I want to spend time focusing on God more than on what I am doing correctly or incorrectly. I want to take my eyes off my plate and everyone else’s plate, and put them where they belong, firmly fixed on Christ. Too often that focus is lost during Lent, and by the time Pascha arrives, I am worn out from the details, and I realize I haven’t spent time with God. Pascha is still joyous, but not as much as I think it could be.

I said that I want to focus on alms giving and prayer more than dietary restrictions. I hope you can help me with that. How can I practice alms giving on a tight to fixed budget? What are your favorite prayers and devotions during Lent? What are the best charities to give to?

On that last one, maybe I can help a little. It is said that charity begins at home. Maybe your parish single parents would be a good place to start. Find out their needs. Pray for them and with them if you cannot assist. Most of all, let us help each other to focus more on God and loving each other. Will you help me?

About David Dean

David Dean is a full time single dad with a Masters degree in Library Science, and certifications in Youth Librarianship and in Storytelling. He spends his best time homeschooling and gaming with his son, and writing.


  1. David,

    I was at Forgiveness Vespers the other night and just kept praying to Christ, “Help me repent.” It hit me some time ago that fasting, almsgiving, etc., these aren’t repentance, these are practices that encourage and help bringing repentance about. And if we repent truly, we will be healed. Repentance/faith/love/hope are really all the same thing: love. We cannot repent if we do not have faith that God is good and faithful. We cannot have faith if we do not love because faith is knowing security in Christ instead of security in food, money, family, etc. We cannot hope if we do not have faith. In the end, all is love. Figuring out how to train the body and the mind to come into alignment with the mind when it is at its best, this is the difficult part and I fail miserably. I came across a statement, I don’t know who it’s attributed to, that to fast without prayer is the Devil’s Fast, as he always fasts but never prays. This is a good reminder of how not to fast. Since prayer must be accompanied by faith, fasting must be also, and both are for love. Asceticism is for love. We know this already. When our kids need/want our attention and our attention to our priorities leaves them ignored with our conscience later bothering us, to have ignored our own selfishness in their interest, this is love and it leaves us with a clean conscience. I find that being intentional about areas of my life where I feel regret and my conscience speaks before bed, and trying to improve even slightly the next day, it’s not perfect, but a clearer conscience connected with the denial of selfishness – since selfishness proves lack of faith often – make for a better day. We aren’t very accustomed to think of repentance as starting to do the things we know we should have already done, but instead just as stopping behaviors we know are wrong. Yet Judgement Sunday, the Gospel distinguishes the sheep and the goats by their love worked out, or the lack of love.

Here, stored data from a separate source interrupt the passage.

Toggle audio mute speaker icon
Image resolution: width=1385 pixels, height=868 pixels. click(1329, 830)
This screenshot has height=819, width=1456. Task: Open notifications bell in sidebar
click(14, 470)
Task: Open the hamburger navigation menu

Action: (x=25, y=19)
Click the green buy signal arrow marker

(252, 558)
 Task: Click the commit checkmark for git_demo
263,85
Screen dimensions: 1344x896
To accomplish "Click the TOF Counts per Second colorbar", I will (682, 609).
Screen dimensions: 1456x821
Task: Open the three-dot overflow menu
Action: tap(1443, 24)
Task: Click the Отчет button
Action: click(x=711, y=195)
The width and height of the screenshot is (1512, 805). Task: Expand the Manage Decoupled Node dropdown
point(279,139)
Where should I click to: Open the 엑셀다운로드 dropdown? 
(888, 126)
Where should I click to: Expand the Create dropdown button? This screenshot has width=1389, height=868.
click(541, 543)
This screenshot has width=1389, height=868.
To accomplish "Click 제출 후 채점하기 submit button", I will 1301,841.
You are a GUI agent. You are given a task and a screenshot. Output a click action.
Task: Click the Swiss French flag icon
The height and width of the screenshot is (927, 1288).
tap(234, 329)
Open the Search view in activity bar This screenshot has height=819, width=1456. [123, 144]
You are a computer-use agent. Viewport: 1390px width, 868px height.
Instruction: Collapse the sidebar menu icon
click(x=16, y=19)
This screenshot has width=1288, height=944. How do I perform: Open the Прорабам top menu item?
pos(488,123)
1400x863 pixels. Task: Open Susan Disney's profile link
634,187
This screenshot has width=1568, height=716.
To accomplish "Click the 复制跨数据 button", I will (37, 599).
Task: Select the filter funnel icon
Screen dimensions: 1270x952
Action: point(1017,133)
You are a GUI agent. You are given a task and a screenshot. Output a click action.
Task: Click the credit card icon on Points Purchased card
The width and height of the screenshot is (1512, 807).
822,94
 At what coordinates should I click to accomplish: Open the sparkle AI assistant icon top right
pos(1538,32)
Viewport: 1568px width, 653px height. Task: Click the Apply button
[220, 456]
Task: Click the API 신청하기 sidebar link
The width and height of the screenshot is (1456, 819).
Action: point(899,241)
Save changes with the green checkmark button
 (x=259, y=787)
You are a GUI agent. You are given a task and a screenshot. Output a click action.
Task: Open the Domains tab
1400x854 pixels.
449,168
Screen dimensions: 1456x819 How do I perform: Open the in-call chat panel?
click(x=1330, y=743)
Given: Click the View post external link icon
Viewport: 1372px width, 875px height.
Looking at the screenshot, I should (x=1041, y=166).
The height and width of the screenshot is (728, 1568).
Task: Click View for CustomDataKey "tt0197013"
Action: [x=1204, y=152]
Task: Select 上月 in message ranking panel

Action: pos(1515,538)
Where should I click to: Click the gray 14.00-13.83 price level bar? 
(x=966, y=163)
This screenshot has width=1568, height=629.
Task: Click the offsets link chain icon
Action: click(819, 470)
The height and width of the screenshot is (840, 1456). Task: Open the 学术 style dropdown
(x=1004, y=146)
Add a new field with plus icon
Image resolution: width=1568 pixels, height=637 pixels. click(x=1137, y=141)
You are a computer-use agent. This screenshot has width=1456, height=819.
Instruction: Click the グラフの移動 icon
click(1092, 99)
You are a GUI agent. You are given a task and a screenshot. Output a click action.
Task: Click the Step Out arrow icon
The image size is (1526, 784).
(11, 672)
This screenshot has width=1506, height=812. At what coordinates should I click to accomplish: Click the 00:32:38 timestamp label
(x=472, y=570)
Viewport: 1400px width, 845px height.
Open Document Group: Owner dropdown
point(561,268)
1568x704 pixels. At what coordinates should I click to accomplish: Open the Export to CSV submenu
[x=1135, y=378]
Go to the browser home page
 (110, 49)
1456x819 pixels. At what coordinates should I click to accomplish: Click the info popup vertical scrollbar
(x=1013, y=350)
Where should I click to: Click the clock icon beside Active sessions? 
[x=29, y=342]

    If only more people like yourself realized that Lent is about becoming less selfish, which necessarily makes us, more loving – if it is accompanied by prayer/faith. Then we wouldn’t see silly memes mocking or making light of salvation – not that lighthearted poking does not have a place.

    As an aside, when Lent rolls around, I find my sons suddenly appreciating things like apples. What was better for us all along suddenly becomes more obvious and appreciable. Forgive the length, I too homeschool my boys and often have little adult conversation through most of the week! Lord, help us repent, even a little, through this Lent.

    1. Matthew, I truly appreciate the reminder that repentance should include “starting to do the things we know we should have already done”. That’s a powerful statement. I pray that you and yours will have a meaningful, God-focused Lent. Thank you for your thougtful response.

  2. Thank you fir the thoughts today. It is indeed a big struggle for me also to not get caught up in the focus of what to eat or not. So often I spend a lot of time preparing tasty and filling vegan foods that the point is missed. I too am trying this year to just do what I can with food and take the focus off my plate and on God.
    One of my favorite charities is IOCC. Your donation is multiplied with matching funds. Also there are probably local women/children or family shelters in your area. There are three in my local that always need help or donations.

    1. Thank you for your words, Ken. I appreciate the recommendation of IOCC. I truly believe in the work they are doing. I will pray for us both to have success in focusing more on God this Lent.